There are five main types of flame detectors: Ultraviolet (UV,) infrared (IR,) (UV/IR,) multi-spectrum IR (MSIR,) and visual flame imaging detectors.
UV detectors, which use UV sensors, possess outstanding sensitivity at short distances but have limited medium-range detection abilities. Suitable for facilities with hazards such as halogen fires, they are sensitive to electrical discharges, so are best suited to indoor use.
IR detectors use thermal imaging cameras but can be triggered by hot surfaces and gases that are not related to fire. UV/IR detectors integrate both UV and IR sensors which operate separately but in tandem, overcoming the limitations of both detection systems. 1
MSIR detectors use a large range of IR wavelengths to distinguish between flame- and non-flame radiation sources. Possessing a good outdoor and indoor range of around 200 feet, they are unlikely to cause false alarms. Finally, visual flame imaging flame detectors differ from UV and IR detectors as they use charged couple device (CCD) sensors.
CCD sensors help these detectors process live video, determining the shape and size of a fire, and providing information on fire hazards which can then be acted upon by the fire alarm or suppression system. However, they cannot detect invisible fires such as hydrogen fires, which can put them at a disadvantage compared to other types of sensor-based system depending on the type of fire.
Innovations in Flame Detection Sensor Technology
Like any sector, innovation is key to improving the response time, speed, and efficiency of flame detectors and flame detection sensors. One innovative system, Spyglass, is a solution to the limitations of conventional flame detectors from Teledyne Gas & Flame Detection, a Texas-based company.
Intended for use primarily in hazardous industrial environments, offshore rigs, and battery storage plants, the Spyglass product range is a series of optical flame detectors designed with response time in mind. The company has stated that the Spyglass family has the best response time on the market today.
Spyglass incorporates both UV/IR and multi-infrared technology. This second technology utilizes three IR detectors, with one detecting the flame whilst the other two identify any background. The system uses advanced algorithms to determine whether a fire is actually occurring, thereby avoiding false alarms. 3
Other innovations in this area have resulted in a growing number of different sensors currently being utilized in flame detectors.
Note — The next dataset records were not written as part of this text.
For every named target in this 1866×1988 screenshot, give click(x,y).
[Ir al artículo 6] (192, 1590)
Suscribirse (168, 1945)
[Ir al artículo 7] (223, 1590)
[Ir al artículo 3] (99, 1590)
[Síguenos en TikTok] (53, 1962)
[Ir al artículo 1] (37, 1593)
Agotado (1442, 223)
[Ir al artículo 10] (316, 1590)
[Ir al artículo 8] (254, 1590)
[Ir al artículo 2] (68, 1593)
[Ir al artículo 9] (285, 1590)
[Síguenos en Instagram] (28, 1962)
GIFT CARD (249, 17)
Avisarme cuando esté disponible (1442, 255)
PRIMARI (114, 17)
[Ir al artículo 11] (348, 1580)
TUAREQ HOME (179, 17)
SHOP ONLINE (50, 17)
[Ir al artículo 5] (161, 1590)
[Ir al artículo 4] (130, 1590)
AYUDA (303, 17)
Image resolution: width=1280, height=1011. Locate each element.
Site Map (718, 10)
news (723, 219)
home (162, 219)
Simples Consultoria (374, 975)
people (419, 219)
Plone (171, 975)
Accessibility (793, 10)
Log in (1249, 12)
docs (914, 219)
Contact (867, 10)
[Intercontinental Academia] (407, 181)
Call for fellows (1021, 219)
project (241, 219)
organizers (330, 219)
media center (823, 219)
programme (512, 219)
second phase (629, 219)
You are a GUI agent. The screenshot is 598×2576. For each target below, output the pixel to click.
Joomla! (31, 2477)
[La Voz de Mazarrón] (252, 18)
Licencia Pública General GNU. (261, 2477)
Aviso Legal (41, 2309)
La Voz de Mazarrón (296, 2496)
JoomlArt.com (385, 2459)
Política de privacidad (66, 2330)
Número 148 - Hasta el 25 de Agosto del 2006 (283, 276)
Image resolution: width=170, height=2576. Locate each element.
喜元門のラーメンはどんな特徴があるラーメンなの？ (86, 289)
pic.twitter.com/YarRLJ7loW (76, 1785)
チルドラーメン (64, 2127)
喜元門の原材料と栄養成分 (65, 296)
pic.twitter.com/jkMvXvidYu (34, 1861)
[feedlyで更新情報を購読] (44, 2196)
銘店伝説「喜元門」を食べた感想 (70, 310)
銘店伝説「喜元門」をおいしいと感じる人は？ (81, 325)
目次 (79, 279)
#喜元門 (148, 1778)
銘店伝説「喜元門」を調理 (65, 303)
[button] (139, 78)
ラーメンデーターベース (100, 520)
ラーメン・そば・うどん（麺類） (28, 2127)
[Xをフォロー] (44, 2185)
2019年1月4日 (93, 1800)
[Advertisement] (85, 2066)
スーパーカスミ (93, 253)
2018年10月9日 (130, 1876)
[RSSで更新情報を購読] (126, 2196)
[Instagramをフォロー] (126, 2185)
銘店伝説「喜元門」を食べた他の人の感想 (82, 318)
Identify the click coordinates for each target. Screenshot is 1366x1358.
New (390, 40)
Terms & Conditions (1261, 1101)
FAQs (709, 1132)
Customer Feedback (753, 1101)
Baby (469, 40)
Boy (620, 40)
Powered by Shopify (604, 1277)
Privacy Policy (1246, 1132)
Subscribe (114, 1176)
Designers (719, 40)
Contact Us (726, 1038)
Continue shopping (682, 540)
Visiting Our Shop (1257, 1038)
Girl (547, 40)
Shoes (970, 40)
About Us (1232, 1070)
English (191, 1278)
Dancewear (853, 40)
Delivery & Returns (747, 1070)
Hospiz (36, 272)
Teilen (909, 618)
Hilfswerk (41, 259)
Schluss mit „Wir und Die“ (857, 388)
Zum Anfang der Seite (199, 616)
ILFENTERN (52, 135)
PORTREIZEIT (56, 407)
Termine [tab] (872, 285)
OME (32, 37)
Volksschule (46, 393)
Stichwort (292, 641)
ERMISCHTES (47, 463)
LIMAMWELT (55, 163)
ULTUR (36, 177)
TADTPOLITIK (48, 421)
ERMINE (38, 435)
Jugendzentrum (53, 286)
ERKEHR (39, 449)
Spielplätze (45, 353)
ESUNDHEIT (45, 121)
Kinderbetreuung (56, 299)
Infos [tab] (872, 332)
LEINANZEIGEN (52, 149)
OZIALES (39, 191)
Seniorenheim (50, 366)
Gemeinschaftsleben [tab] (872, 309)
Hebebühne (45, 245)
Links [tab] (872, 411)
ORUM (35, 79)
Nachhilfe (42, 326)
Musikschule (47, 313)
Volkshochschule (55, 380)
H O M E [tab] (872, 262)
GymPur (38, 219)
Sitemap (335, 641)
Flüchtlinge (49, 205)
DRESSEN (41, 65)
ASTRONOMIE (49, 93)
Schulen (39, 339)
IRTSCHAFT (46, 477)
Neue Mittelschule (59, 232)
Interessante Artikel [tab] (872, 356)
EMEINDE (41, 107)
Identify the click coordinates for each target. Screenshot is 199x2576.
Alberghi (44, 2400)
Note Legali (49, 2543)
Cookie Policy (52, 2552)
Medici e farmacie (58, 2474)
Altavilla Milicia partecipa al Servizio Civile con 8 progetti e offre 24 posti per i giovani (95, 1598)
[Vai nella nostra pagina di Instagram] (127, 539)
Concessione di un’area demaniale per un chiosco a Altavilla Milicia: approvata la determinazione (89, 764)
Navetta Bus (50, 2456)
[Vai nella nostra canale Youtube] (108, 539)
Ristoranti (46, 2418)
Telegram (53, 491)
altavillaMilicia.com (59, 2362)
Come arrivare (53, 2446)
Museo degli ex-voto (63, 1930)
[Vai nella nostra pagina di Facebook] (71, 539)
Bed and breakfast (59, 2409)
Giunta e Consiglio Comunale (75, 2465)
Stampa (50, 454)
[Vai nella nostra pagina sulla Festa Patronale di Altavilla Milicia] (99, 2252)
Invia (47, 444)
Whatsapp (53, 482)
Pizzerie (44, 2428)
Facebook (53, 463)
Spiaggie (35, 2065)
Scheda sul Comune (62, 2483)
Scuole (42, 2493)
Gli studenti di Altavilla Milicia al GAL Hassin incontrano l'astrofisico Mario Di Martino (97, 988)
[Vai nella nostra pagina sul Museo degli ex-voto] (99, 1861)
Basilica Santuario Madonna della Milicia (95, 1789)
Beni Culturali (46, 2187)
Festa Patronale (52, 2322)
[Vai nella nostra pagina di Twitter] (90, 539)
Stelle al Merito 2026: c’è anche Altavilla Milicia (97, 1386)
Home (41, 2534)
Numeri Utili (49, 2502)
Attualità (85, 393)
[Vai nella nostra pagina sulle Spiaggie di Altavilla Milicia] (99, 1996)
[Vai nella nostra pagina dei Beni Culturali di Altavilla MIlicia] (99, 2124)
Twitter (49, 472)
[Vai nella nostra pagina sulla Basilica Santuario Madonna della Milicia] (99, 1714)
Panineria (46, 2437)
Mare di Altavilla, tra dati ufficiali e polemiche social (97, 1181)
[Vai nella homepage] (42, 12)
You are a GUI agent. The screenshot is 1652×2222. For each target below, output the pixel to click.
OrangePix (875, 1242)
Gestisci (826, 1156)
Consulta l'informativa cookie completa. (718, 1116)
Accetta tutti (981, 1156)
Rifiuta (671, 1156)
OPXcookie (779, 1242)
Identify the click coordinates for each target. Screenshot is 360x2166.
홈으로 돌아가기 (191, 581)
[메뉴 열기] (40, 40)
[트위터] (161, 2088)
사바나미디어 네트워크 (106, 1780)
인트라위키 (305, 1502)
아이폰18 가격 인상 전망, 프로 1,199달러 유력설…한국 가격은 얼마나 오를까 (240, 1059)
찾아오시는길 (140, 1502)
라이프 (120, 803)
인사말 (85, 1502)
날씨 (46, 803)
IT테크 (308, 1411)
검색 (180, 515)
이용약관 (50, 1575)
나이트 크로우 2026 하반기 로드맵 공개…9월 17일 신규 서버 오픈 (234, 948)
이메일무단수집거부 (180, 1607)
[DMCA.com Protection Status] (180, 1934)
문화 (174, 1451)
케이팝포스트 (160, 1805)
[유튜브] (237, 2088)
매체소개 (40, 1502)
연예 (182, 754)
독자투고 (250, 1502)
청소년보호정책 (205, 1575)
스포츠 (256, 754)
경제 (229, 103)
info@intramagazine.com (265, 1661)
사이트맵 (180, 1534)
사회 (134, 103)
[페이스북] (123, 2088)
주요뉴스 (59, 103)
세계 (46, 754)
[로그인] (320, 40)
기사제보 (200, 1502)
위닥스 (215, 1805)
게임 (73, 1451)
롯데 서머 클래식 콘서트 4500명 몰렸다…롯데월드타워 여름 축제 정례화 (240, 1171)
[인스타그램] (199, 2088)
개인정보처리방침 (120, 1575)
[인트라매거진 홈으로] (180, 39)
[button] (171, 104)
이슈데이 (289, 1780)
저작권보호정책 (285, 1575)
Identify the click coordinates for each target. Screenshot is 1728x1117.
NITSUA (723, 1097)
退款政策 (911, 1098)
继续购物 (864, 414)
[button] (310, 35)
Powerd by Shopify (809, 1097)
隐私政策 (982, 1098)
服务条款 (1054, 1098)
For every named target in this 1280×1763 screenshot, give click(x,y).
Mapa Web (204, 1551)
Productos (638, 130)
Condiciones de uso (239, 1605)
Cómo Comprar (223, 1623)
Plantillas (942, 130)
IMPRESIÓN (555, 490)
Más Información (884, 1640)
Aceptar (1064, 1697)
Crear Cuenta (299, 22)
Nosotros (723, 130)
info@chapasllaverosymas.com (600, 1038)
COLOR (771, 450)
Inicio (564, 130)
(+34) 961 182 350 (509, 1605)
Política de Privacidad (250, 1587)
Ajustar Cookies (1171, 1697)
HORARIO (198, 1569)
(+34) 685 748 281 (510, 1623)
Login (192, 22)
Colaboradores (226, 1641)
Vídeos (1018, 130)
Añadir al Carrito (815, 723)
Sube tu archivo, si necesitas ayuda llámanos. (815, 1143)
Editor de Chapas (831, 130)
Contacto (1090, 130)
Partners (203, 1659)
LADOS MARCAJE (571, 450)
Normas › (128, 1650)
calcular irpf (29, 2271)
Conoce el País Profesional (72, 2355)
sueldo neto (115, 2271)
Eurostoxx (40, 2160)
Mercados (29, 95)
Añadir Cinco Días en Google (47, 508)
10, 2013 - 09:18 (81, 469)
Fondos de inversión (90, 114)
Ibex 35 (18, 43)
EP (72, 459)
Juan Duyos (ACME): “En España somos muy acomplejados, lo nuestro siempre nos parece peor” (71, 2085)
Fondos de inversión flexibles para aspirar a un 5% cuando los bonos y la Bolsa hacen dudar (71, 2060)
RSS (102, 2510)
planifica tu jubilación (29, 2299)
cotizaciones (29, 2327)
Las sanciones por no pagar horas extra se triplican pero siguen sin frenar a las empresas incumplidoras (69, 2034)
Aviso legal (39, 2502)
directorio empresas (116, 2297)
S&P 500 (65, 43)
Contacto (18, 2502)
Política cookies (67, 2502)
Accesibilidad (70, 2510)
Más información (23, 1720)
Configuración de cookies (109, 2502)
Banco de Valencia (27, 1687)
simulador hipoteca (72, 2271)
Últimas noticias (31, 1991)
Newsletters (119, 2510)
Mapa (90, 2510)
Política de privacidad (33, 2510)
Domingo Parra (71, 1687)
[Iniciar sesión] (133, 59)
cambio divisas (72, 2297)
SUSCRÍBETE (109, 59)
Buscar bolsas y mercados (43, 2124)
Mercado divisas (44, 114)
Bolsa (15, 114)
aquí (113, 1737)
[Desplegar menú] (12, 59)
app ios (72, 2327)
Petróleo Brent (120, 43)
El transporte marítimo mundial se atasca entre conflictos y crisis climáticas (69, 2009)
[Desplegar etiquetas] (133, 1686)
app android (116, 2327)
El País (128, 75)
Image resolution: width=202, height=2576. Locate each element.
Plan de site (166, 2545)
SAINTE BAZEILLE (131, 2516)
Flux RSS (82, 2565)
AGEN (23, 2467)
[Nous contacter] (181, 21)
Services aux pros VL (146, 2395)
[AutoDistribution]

These include fuse-element sensors, fiber optics, IR cameras, thermocouples, thermopiles, sound wave-based sensors, and graphene oxide-coated materials, paper, and aerogels. 4
Graphene oxide (GO) reduces to graphene (rGO) when exposed to high temperatures or fire. This causes a change in the electrical conductivity of any coated combustible substances, facilitating the production of promising fire and flame detection sensors.
Applications and Advantages of Innovative Flame Detection Sensors
Flame detection is a crucial part of fire safety and suppression systems, with innovative sensors central to the capabilities of these systems. Historically, fire detection was down to workers or residents raising the alarm: automation has largely overtaken this role, significantly and profoundly impacting safety.
Innovative sensors in recent years have entered the market, and whilst they have some limitations, have improved upon conventional systems such as UV and IR detectors.
However, potentially revolutionary sensors such as GO-coated material-based systems still have some challenges to iron out before they can be fully commercialized. Additionally, they may be more expensive than established options.
Despite the challenges associated with this evolving field of health and safety innovation, new and emerging technologies have better performance and responsiveness to flames and fires, providing earlier detection and reducing the instances of false alarms within homes, workplaces, and challenging hazardous industrial environments.